### BRIEF:
Which lines of the records contain the word "Click"? Copy each one.

### GIVEN INFORMATION:
******

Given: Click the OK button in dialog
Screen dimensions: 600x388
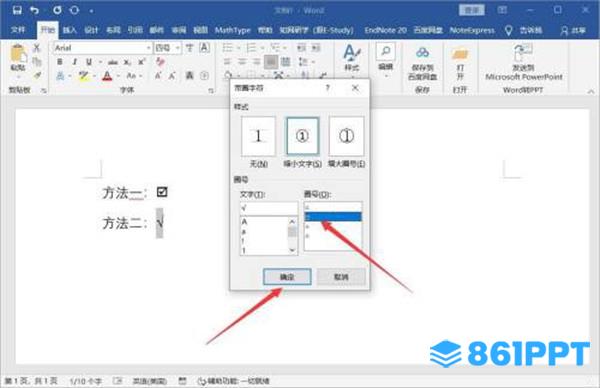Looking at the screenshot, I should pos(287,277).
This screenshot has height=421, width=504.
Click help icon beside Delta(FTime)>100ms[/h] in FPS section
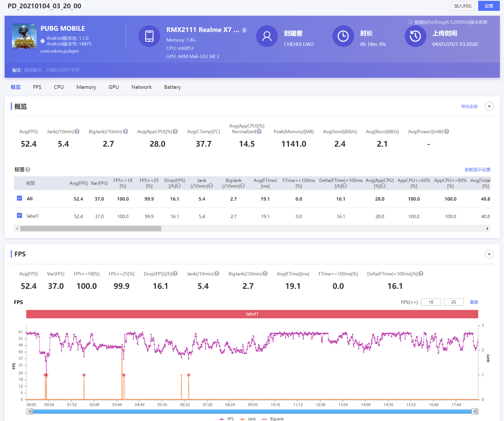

******

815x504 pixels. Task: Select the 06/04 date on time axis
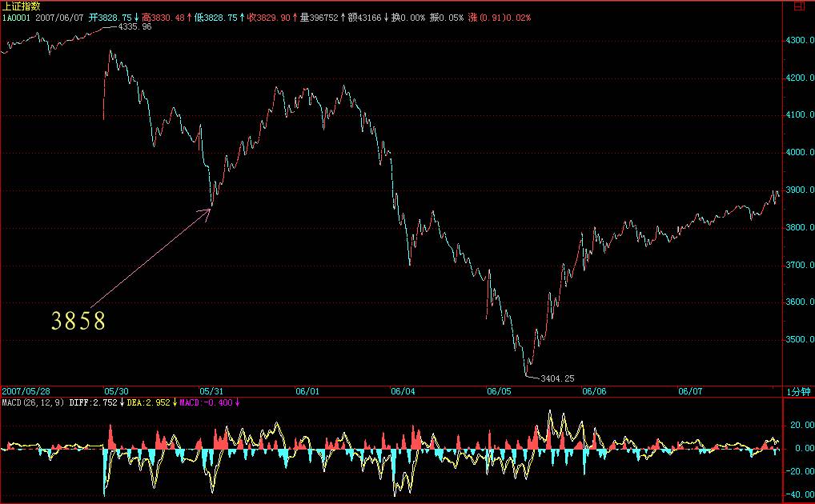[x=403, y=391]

******

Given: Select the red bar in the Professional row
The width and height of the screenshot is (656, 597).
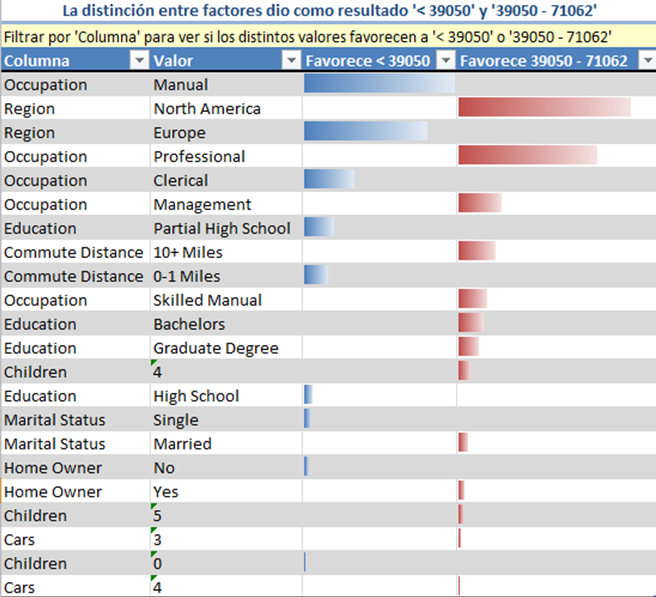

******

### RESULT OF THIS TASK:
Given: Click the OK button in dialog
Click help icon beside Delta(FTime)>100ms[/h] in FPS section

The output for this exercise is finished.